[INPUT DATA]:
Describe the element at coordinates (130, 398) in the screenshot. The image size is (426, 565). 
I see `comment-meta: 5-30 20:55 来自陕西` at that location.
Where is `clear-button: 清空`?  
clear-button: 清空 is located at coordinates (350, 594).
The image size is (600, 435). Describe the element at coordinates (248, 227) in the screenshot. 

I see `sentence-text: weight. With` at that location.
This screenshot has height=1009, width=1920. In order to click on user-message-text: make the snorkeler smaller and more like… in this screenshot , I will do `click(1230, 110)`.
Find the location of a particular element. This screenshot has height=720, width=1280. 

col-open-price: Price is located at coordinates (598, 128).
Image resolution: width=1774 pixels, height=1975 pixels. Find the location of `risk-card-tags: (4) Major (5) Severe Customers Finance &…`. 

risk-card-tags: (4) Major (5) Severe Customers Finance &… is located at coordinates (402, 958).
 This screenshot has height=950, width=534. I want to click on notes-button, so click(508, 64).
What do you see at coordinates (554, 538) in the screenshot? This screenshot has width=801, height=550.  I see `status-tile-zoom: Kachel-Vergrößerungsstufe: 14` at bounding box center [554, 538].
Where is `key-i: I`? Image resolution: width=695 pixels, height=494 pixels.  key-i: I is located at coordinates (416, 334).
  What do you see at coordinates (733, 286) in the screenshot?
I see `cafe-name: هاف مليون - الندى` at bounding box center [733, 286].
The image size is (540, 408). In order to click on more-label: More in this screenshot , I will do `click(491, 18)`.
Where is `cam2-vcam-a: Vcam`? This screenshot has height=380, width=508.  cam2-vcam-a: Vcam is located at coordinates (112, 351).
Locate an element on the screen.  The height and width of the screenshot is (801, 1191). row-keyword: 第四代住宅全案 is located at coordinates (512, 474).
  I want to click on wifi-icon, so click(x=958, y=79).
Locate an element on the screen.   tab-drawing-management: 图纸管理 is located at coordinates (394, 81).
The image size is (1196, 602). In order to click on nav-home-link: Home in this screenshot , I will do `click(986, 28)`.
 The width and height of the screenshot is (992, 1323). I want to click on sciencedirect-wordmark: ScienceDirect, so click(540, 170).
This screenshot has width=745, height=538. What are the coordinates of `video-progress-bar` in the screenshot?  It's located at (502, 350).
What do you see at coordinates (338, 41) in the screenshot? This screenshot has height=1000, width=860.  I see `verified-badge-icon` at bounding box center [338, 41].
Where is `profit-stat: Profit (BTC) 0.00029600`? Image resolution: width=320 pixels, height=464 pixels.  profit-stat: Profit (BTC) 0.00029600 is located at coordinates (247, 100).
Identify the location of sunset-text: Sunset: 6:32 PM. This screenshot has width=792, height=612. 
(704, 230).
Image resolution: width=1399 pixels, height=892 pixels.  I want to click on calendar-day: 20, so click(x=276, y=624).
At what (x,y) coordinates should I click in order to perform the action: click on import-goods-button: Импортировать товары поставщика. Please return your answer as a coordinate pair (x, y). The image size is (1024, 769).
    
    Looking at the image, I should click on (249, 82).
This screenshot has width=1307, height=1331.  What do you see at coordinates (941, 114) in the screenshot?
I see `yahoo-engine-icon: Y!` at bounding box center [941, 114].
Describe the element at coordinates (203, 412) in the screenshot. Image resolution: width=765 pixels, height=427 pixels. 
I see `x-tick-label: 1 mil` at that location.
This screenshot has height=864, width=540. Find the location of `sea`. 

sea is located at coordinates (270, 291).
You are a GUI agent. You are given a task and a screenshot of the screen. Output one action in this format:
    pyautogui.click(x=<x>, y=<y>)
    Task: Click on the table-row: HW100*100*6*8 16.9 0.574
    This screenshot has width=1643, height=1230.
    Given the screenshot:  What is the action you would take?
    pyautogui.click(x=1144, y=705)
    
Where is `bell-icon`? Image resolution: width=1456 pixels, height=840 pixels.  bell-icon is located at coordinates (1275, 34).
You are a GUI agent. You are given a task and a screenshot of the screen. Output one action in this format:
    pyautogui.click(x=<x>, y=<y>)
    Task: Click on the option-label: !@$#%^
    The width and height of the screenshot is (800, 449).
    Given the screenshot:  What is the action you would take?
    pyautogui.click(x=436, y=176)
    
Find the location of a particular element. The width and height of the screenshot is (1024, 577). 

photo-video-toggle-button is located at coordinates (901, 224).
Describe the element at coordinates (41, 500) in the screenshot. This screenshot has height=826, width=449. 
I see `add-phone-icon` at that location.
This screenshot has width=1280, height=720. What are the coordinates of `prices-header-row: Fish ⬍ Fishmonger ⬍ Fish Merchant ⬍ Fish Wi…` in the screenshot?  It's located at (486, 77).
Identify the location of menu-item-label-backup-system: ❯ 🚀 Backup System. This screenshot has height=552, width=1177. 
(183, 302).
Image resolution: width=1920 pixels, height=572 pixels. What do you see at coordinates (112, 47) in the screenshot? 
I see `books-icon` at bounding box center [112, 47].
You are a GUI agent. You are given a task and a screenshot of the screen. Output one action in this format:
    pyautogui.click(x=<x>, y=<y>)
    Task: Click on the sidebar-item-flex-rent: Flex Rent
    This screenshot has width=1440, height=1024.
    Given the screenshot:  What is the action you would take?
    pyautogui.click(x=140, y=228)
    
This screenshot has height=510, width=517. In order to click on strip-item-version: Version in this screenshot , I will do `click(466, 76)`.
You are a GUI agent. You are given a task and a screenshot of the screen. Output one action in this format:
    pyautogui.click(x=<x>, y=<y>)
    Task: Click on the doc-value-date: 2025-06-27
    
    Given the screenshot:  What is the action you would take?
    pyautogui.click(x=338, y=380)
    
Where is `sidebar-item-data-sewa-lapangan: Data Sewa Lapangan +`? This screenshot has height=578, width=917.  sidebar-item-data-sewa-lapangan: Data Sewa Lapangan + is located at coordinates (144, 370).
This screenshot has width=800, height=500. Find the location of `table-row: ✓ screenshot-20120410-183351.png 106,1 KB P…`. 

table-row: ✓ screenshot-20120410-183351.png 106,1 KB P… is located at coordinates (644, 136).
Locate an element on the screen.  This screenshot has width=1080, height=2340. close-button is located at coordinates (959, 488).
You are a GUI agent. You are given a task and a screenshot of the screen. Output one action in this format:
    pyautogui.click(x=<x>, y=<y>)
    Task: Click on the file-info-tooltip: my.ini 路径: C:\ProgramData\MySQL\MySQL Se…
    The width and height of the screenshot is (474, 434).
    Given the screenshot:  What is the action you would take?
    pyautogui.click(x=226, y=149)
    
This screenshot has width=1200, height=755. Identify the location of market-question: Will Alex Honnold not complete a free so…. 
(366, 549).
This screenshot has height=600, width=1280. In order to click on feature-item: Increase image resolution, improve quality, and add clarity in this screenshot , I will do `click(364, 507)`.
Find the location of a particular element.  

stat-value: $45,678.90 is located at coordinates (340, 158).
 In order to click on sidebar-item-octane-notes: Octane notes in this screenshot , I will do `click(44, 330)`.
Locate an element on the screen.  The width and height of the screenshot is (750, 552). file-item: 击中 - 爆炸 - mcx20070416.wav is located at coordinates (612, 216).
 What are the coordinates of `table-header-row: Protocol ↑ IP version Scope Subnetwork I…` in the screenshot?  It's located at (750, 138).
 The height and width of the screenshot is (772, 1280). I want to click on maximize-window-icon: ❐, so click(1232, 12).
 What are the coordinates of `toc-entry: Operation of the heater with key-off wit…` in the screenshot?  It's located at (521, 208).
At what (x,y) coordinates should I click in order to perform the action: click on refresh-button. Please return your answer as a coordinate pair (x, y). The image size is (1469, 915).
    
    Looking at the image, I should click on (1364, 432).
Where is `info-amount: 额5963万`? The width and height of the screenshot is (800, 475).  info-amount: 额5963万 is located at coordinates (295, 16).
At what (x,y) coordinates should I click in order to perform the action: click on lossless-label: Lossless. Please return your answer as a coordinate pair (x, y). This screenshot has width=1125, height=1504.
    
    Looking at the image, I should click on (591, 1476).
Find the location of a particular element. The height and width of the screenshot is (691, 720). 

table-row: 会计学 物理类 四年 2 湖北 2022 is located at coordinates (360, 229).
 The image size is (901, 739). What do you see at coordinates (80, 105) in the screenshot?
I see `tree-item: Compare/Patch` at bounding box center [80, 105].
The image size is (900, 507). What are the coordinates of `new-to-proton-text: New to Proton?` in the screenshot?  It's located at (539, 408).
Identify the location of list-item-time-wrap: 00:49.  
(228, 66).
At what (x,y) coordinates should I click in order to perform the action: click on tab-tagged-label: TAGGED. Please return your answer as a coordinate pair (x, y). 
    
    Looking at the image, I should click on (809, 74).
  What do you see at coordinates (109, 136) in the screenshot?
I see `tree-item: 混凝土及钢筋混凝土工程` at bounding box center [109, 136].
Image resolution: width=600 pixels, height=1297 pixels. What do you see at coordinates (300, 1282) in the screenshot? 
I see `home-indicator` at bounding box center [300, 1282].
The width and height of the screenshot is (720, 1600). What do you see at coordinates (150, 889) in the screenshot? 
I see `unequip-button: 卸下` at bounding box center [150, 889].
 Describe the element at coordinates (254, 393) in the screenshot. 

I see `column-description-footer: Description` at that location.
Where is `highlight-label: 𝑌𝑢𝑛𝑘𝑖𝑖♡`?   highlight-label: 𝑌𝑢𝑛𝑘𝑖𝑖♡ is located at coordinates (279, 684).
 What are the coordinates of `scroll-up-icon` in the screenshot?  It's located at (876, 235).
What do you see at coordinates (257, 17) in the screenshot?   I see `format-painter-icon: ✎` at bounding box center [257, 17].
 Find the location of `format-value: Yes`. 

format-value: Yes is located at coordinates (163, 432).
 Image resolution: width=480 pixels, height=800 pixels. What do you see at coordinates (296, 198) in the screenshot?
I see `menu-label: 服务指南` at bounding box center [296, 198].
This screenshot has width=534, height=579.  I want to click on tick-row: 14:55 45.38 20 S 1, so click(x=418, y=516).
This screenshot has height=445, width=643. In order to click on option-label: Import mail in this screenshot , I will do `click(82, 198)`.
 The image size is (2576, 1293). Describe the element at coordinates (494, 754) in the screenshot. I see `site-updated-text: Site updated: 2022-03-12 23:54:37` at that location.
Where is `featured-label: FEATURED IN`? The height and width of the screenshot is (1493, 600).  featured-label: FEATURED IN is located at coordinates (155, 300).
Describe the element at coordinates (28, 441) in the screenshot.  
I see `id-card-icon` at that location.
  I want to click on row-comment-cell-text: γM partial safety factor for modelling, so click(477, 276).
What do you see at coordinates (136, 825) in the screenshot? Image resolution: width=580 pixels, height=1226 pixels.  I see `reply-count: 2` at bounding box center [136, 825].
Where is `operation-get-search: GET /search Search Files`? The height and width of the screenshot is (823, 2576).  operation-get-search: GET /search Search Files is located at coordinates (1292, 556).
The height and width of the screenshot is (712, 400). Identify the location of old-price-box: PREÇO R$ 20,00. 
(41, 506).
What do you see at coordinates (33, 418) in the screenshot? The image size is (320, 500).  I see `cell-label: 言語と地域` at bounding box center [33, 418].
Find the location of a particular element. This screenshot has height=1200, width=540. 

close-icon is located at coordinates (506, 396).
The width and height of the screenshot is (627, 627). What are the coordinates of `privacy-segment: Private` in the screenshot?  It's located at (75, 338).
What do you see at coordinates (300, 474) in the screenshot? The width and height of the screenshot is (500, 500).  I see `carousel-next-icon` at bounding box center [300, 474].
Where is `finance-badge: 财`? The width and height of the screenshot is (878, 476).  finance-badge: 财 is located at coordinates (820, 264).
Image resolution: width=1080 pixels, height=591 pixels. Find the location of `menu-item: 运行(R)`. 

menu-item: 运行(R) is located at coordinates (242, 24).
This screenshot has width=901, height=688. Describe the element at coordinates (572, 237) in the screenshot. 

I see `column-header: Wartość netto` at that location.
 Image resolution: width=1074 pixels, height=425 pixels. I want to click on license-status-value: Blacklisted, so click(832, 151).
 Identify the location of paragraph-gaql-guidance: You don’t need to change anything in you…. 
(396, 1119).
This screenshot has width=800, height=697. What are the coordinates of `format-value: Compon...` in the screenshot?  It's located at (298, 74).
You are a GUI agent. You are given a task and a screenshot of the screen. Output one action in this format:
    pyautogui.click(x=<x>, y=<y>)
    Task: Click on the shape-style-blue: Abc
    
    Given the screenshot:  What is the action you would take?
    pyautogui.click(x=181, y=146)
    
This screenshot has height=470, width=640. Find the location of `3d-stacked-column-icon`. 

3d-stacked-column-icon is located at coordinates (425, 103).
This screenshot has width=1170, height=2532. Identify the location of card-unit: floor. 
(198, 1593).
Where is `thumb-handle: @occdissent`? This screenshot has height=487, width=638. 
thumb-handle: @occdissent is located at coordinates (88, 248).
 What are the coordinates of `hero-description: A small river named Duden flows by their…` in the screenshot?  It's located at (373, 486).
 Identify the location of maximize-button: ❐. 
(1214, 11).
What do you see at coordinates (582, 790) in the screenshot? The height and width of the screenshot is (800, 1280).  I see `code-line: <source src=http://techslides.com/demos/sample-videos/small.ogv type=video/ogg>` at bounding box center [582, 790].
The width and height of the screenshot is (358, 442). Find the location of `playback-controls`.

[ABOUT THIS TASK]:
Gather every line of the material above that contains the word "Identify". Case counts.

[ANSWER BELOW]:
Identify the location of sunset-text: Sunset: 6:32 PM. This screenshot has width=792, height=612. 
Identify the location of menu-item-label-backup-system: ❯ 🚀 Backup System. This screenshot has height=552, width=1177. 
This screenshot has width=1200, height=755. Identify the location of market-question: Will Alex Honnold not complete a free so…. 
Identify the location of list-item-time-wrap: 00:49.  
The height and width of the screenshot is (712, 400). Identify the location of old-price-box: PREÇO R$ 20,00. 
 Identify the location of paragraph-gaql-guidance: You don’t need to change anything in you…. 
This screenshot has width=1170, height=2532. Identify the location of card-unit: floor. 
 Identify the location of maximize-button: ❐. 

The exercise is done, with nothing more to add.